ABD eski Başkanı Bush (Baba), Ağustos 1991’de Ukrayna Parlamentosu’nda yaptığı konuşmada, Ukrayna’nın Rusya’dan ayrılmaması gerektiğini söylemişti.
Bush, “Bağımsızlık ayrı, özgürlük ayrı şeylerdir” diyordu. Üstelik, bu söylemi, Ruslarla anlaşarak gerçekleştirdi. Ama, Ukrayna, demokrasiyi ve bağımsızlığı seçti. Yapılan seçimlerde, Rusların çoğunluğu ellerinde tuttuğu Kırım bölgesinde bile, demokrasi ve bağımsızlık taraftarları kazandı. Buna rağmen, Rusya Kırım’ı işgal etti ve Ukrayna’ya müdahalelerde bulunmaktan ve doğal gaz vermeme tehdidinde bulunmaktan vazgeçmedi.
Rusların, Rus donanmasının Karadeniz’de ve oradan da Akdeniz’de konuşlanması için, Sivastopol Limanı’nı ve Kırım’ı kontrol etmesi kaçınılmazdı. Ukrayna’ya bağımsızlık verilmek istenmemesinin temel nedeni ise başka!
Nükleer gücü var
Sovyetler Birliği dağıldıktan sonra, birliğin nükleer gücünün en büyük bölümü Ukrayna’da kaldı. Halen Ukrayna’da, 1900 nükleer savaş başlığı ve 2500 civarında nükleer taktik silahı bulunuyor. Bunların kullanılma kodları Moskova’da olmuş olsa bile, Ukraynalılarda eğitimli teknologlar ve nükleer silah üretebilme kapasitesi var. Ayrıca, büyük ölçüde uranyum depoları bulunuyor. 1962’de Rusların Küba’ya yerleştirdiği nükleer silahların tümü Ukrayna’dan gitmişti.
Ukrayna şu anda, ABD ve Rusya’dan sonra en büyük nükleer güce sahip ülke durumunda. Bu konuda, Çin, Fransa ve İngiltere’den öndeler.
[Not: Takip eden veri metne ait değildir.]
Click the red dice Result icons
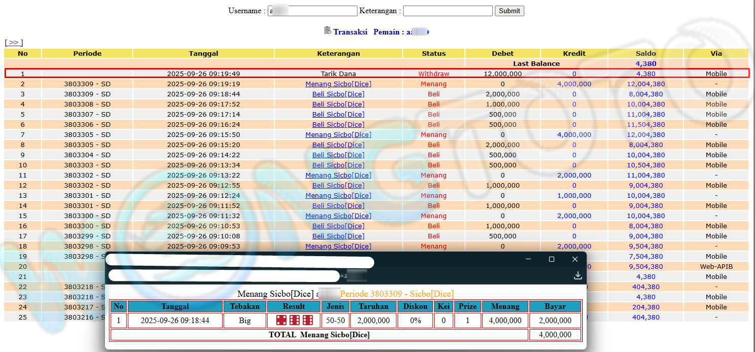 pyautogui.click(x=294, y=321)
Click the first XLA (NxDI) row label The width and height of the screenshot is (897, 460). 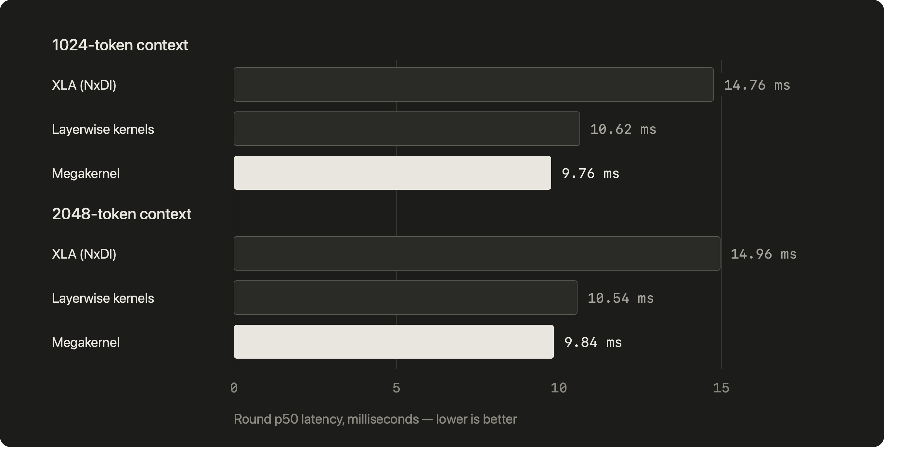point(84,85)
Sovyetler Birliği dağıldığında, Beyaz Rusya ve Kazakistan’da da bazı nükleer silahlar kaldı ama bunlar, Ukrayna’dakiler yanında önemsiz kalıyor.
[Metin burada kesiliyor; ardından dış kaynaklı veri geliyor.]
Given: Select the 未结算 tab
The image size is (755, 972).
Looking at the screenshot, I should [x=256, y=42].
Bu makalenin yazımı sırasında, Serhii Plokhy ve M.E.Sarotte’nin Foreing Affairs dergisindeki yazısından da faydalandım.
Kontrol zorunlu
Ukrayna’nın şu anda sahip olduğu nükleer silahlar, ABD’ye erişip, ABD şehirlerini vurabilecek kabiliyette. Bu yüzden ABD, Ukrayna ilişkilerini sıcak tutmak; gerekirse, Ukrayna’yı NATO’ya almak istiyor. Hem ABD, hem de Rusya, bu nükleer silahları sürekli kontrol altında bulundurmak zorundalar.
Ukrayna, bir yıl gibi çok kısa bir süre içerisinde, daha önce Yugoslavya’da yaşandığı gibi, nükleer silah sayısını 30.000’e yükseltebilecek bir güce sahip.
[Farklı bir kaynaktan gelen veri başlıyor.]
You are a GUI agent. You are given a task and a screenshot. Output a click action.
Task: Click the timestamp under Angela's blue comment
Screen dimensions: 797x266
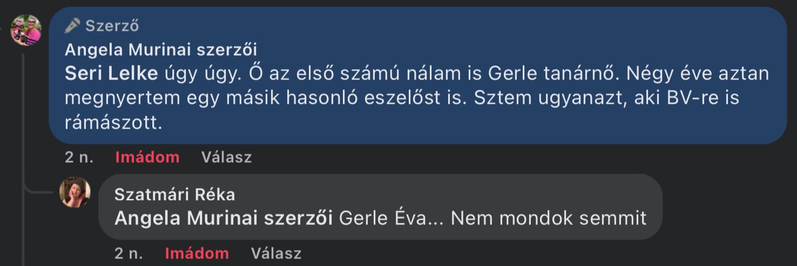(79, 157)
ABD ve Rusya, Ukrayna’nın nükleer silahlardan arındırılmasını istiyor. Fakat, Rusya’nın Kırım’ı işgali, Ukrayna hükümetinin bu isteği kabul etmesini ertelemiş görünüyor. ABD’nin NATO veya “Barış Ortaklığı” gibi bir pakt kurup, eski Sovyetler Birliği ülkelerini bu paktın içine almak istemesinin altında, Ukrayna’nın nükleer silahlardan arındırılması isteği yatıyor. ABD ve Rusya arasında imzalanan Budapeşte Memorandumu bu amaçla gerçekleştirilmişti; ancak sonuca ulaşamadı. ABD’nin Ukrayna’ya yardım etme zorunluluğu; Trump’ın düşürülme çabalarında bile Ukrayna’ya yardım kartından yola çıkılması; Rusya’nın ABD seçimlerine müdahale ettiği iddiaları v.s. hep Ukrayna’nın nükleer gücünü kontrol edebilme mecburiyetinden kaynaklanıyor.